In Patent Literature 3, a brake lining is disclosed that has a similar structure to the brake lining disclosed in Patent Literature 2, and in which two friction members that are adjacent are connected by a plate-like member.

CITATION LIST Patent Literature

Patent Literature 1: Japanese Patent Application Publication No. 2002-340056

Patent Literature 2: Japanese Patent Application Publication No. 2011-214629

Patent Literature 3: Japanese Patent Application Publication No. 2012-251597

SUMMARY OF INVENTION Technical Problem

However, when the technique disclosed in Patent Literature 1 is to be applied to an existing vehicle, it is necessary to change not only the brake lining but also the brake caliper configured to apply a pressing force on the brake lining, and this affects the design of the whole disk brake. Therefore, it is extremely difficult to apply the technique to an existing vehicle.

In the structure of the brake lining disclosed in Patent Literature 2, the support stiffness of each of the elastic members needs to be adjusted in accordance with the position thereof on the back board, and therefore the manufacture management is complicated.

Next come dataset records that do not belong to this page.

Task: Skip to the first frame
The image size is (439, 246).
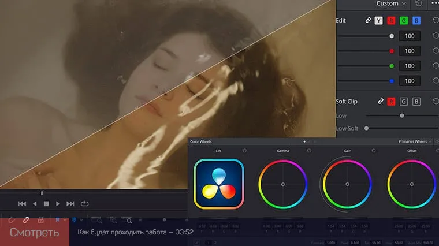Action: (22, 204)
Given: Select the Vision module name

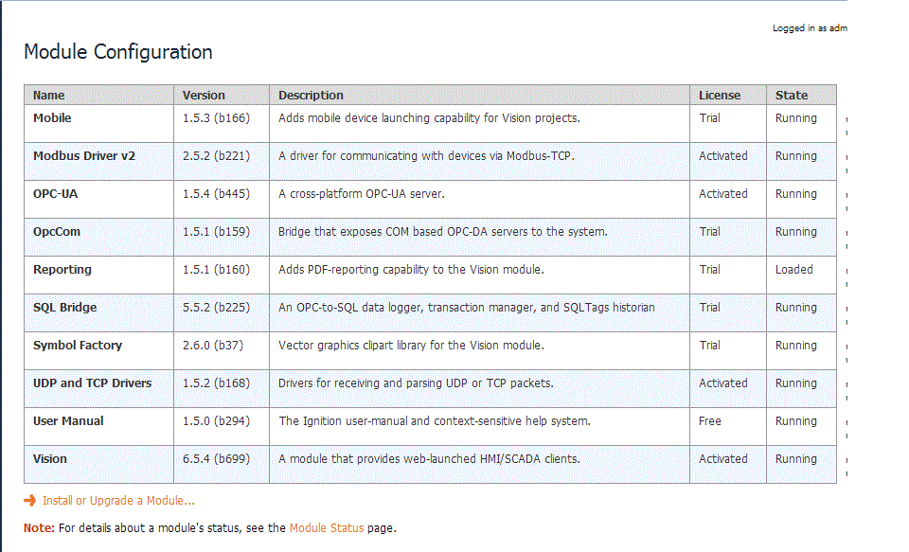Looking at the screenshot, I should click(x=50, y=458).
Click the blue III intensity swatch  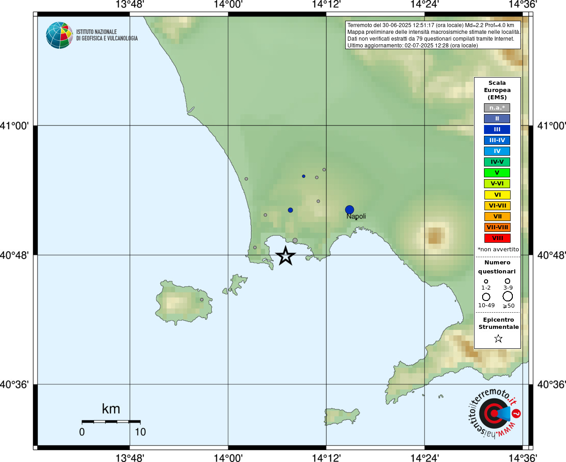(x=497, y=129)
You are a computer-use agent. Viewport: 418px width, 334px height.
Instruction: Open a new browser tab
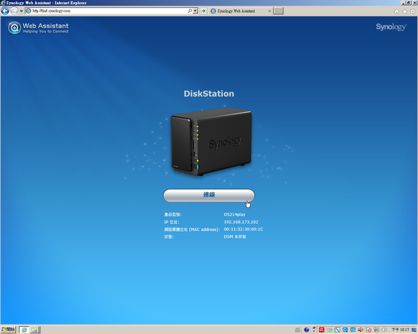278,12
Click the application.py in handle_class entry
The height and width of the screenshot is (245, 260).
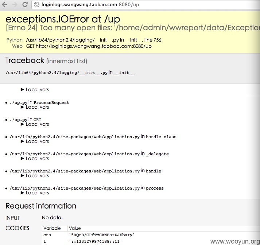click(x=93, y=137)

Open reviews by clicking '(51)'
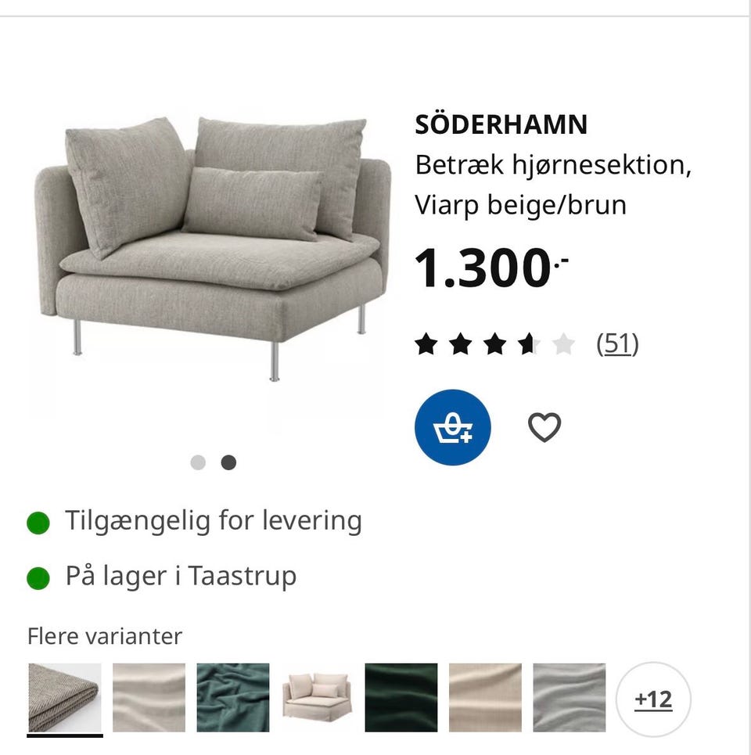(617, 342)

In the brake lining disclosed in Patent Literature 3, the purpose of connecting the two friction members together by the plate-like member is to suppress rotation of the respective friction members and suppressing variations in frictional coefficient between the individual friction members. Patent Literature 3 does not discuss suppression of brake squeal.

In view of the situation described above, an objective of the present invention is to provide a brake lining that can suppress brake squeal and which can be easily applied to an existing vehicle and for which manufacture management is simple, and to also provide a disk brake that includes such a brake lining.

Solution to Problem

A brake lining according to the present embodiment is a brake lining configured to be pressed against a sliding surface of a brake disk fastened to a wheel or an axle of a railway vehicle, the brake lining including:

a plurality of friction members arranged to be spaced from each other, each of the friction members having a front surface that is to face the sliding surface of the brake disk;

a back board fastened to a back surface of each of the friction members; and

a base plate supporting each of the friction members at a region including a center portion of each of the friction members, wherein a spring member is disposed between the base plate and the back boards on a back surface side of each of the friction members;

wherein:

two of the friction members that are adjacent to each other are taken as a pair, and the back board that is fastened to the pair of friction members is a one-piece member; and

a width of the back board at a space between the friction members of the pair of friction members is greater than a width of the friction member.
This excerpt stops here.